In diesen Sondierungen geht es natürlich nur um Inhalte. Die Posten bleiben selbstverständlich erst einmal außen vor, sagen die Parteispitzen. Immerhin hatte das Abgeordnetenhaus in gebührendem Abstand vor einiger Zeit per Verfassungsänderung die Anzahl der Senatsmitglieder von neun auf zehn erhöht. Es soll sich schließlich keiner zu Tode arbeiten. Wollen wir wetten: Das geht vier plus drei plus drei aus? Entgegen der Müllerschen Kraftprotzerei sind die Berliner Mehrheitsverhältnisse kompliziert. Ein Dreierbündnis ist zwingend. SPD, LINKE und Grüne hätten zusammen 92 Sitze. Eine Koalition aus SPD, Grünen und CDU könnte sich auf 96 Stimmen stützen. Michael Müller kann wählen und hält sich nach der ersten Sondierungsrunde – selbst die schon tot geglaubte FDP (6,7 Prozent!) durfte vorsprechen – alle Türen offen. Was auszuschließen ist, das ist eine Mitte-ganz Rechts-Koalition. Die hätte keine ausreichende Mehrheit. Und mit der AfD will momentan in der Berliner CDU kaum jemand spielen. Auch wenn die konservative Ablehnungsfront intern bröckelt.
Damit sind wir bei der AfD. Wenn von Wahlsiegern die Rede ist, sind zuvörderst die Rechtsextremen zu nennen.
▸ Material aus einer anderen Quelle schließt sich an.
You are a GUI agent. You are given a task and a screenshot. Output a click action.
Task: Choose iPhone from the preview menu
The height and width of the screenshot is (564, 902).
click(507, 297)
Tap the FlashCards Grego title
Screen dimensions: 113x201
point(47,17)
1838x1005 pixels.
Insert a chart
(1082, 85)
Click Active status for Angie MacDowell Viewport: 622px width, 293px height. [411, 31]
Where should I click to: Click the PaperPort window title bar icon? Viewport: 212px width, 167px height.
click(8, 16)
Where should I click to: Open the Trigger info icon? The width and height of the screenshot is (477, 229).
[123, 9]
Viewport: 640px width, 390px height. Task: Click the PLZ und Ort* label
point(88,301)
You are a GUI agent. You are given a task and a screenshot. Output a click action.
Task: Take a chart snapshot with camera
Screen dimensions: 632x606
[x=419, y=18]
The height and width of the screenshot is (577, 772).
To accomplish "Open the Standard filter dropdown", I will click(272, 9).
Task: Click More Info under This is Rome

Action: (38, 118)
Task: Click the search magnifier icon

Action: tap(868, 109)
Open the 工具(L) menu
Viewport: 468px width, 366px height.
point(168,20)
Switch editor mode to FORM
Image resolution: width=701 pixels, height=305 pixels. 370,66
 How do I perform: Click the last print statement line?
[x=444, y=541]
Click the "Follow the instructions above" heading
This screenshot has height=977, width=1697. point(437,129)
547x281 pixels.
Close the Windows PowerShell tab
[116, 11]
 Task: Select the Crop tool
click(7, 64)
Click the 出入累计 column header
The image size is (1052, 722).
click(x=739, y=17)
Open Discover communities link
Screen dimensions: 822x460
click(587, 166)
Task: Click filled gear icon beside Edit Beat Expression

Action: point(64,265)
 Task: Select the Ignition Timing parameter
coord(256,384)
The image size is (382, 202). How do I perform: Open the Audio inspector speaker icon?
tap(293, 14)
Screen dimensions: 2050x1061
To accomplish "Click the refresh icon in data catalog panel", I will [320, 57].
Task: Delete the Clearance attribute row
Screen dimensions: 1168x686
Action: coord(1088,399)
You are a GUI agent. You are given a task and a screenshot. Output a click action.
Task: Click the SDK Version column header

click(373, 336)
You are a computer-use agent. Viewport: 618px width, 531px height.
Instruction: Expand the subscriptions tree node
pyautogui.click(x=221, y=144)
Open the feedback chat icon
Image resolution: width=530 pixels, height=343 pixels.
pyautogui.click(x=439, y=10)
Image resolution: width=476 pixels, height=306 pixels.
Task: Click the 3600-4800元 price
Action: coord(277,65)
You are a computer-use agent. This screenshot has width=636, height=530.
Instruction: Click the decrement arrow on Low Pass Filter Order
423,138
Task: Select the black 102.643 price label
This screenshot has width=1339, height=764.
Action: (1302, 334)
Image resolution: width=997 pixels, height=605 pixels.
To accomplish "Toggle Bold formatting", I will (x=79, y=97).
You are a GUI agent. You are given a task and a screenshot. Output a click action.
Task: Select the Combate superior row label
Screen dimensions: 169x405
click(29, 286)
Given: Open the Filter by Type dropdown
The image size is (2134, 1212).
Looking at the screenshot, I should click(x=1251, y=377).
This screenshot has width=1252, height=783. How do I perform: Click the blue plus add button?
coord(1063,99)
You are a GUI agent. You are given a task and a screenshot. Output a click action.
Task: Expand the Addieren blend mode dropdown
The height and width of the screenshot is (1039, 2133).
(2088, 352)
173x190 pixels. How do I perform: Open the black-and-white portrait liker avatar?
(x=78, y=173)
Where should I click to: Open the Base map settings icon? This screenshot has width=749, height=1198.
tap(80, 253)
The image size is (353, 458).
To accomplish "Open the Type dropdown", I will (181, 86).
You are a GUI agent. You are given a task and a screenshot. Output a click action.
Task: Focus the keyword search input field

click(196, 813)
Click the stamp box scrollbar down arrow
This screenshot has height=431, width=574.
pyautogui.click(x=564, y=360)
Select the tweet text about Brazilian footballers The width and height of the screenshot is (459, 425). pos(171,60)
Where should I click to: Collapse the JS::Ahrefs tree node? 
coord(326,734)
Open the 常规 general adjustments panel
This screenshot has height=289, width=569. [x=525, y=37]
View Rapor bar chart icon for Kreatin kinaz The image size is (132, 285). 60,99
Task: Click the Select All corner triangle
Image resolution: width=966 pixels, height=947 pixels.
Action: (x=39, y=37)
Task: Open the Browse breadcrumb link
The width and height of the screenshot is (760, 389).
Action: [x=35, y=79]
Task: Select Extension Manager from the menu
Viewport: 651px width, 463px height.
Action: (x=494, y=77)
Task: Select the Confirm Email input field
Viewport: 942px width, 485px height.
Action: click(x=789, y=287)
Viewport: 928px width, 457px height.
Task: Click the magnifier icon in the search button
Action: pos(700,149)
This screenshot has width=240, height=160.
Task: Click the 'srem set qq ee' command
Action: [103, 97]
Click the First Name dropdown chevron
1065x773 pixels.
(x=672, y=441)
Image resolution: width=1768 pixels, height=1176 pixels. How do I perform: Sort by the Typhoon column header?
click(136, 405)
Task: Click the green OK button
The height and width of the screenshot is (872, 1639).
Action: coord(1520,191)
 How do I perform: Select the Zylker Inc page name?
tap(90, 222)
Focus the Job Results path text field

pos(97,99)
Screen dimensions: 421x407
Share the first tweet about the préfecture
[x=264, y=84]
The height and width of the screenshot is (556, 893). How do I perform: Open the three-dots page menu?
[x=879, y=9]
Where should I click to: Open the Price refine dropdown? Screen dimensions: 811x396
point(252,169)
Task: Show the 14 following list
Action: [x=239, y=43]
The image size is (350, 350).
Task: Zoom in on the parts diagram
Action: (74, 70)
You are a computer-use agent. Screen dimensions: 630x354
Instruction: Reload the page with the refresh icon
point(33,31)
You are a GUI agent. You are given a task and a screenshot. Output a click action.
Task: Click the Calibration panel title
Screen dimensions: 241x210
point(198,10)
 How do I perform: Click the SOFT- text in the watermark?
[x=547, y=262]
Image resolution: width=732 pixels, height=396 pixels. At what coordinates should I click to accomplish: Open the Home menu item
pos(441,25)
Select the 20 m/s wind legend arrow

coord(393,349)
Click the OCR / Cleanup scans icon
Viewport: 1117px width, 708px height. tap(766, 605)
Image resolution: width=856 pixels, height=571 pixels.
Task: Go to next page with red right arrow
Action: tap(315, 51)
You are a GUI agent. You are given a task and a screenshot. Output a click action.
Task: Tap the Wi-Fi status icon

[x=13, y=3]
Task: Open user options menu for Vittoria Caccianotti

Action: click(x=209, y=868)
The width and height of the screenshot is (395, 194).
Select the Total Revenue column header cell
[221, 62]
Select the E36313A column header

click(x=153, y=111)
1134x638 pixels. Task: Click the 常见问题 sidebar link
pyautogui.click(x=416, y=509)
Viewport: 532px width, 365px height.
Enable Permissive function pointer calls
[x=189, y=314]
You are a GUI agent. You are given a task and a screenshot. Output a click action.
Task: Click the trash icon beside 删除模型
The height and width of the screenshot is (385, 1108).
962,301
Im ersten Anlauf kamen sie auf 14,2 Prozent und – damit hatten sie selbst nicht gerechnet – sie schliffen vier linke Hochburgen am Nordostrand der Stadt, an denen sich bislang SPD und CDU die Zähne ausgebissen hatten, und mit Adlershof/Altglienicke eine solche der SPD. Konkret zogen sie mit 25 Abgeordneten, davon fünf mit Direktmandat, in das Landesparlament. Es ist hier nicht der Platz, einen genaueren Blick auf die Zusammensetzung der AfD-Fraktion zu werfen. Sie ist selbst für diese Partei deutlich rechtslastig. Wie der gesamte Berliner Landesverband übrigens, der neben dem ehemaligen Bundeswehr-Obersten Georg Pazderski von der als Herzogin von Oldenburg geborenen Beatrix von Storch geführt wird. Frau von Storch ist Mitglied des Europäischen Parlaments, vertritt eine extrem reaktionäre Familien- und Geschlechterpolitik und erzielte bundesweit Aufmerksamkeit, als sie im Januar 2016 den Schusswaffengebrauch gegen Flüchtlinge an den deutschen Grenzen ins Gespräch brachte.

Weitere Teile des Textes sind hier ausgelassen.